» **Exercise directions**
The answer must consist solely of the lines from the line with "Screen dimensions: 1600x800" to the final line of the data below, reproduced exactly, pictures omitted.

» **Records for processing**

══════

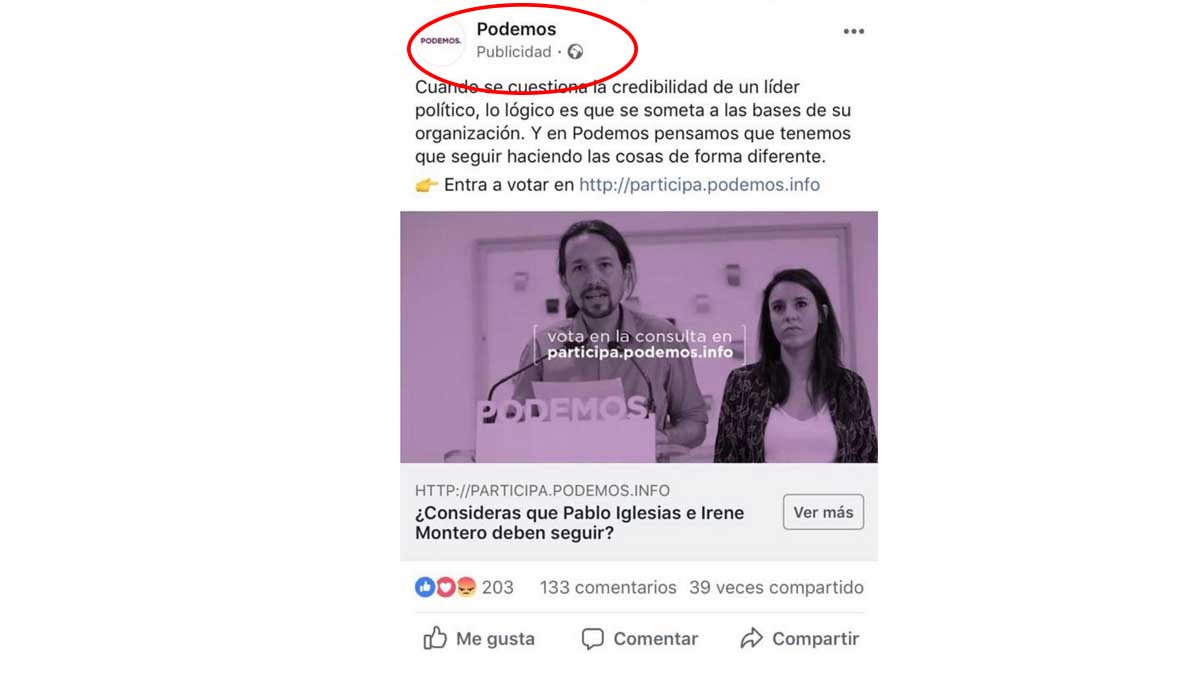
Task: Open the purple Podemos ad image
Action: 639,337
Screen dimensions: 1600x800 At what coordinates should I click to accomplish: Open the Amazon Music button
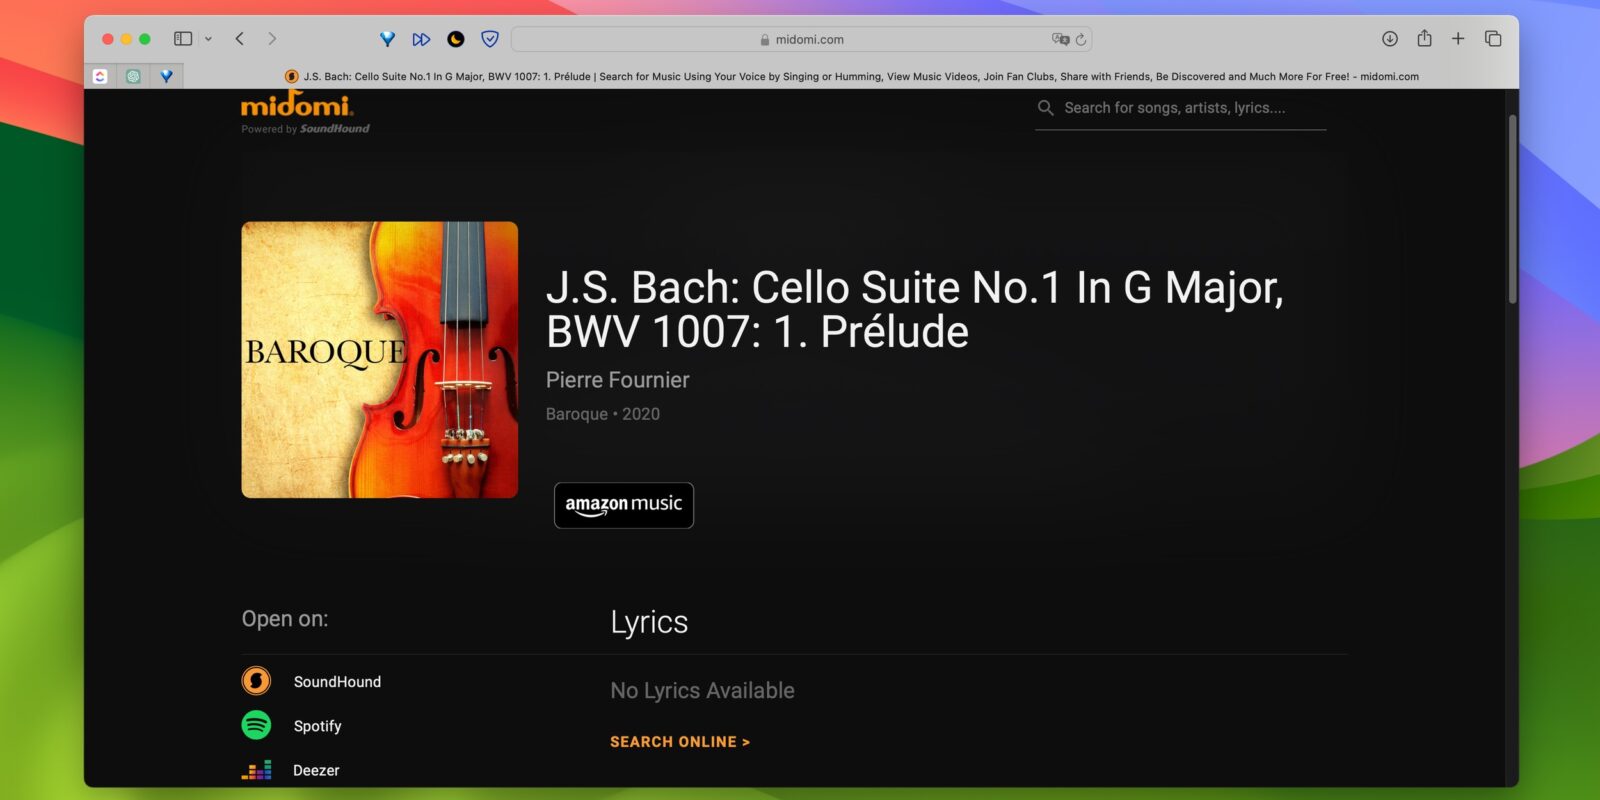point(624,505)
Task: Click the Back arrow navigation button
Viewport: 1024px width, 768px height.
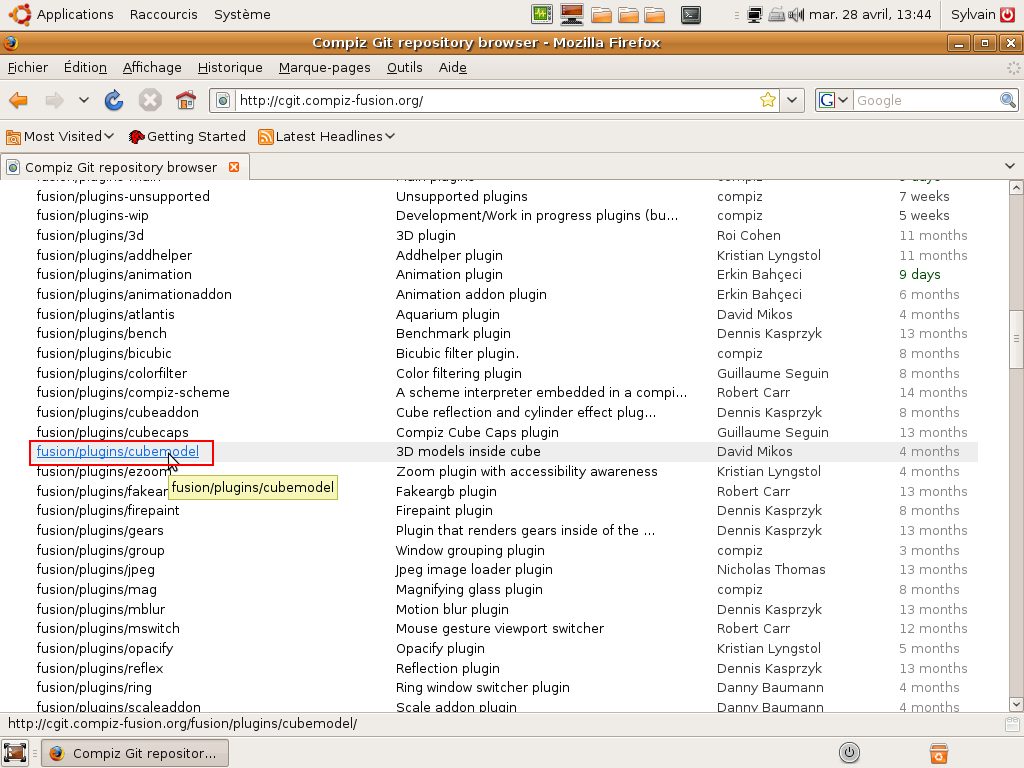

══════

» **Response to the exercise**
Screen dimensions: 1600x800 At what coordinates should I click to accomplish: Open the Amazon Music button
point(624,505)
Task: Click the Back arrow navigation button
Viewport: 1024px width, 768px height.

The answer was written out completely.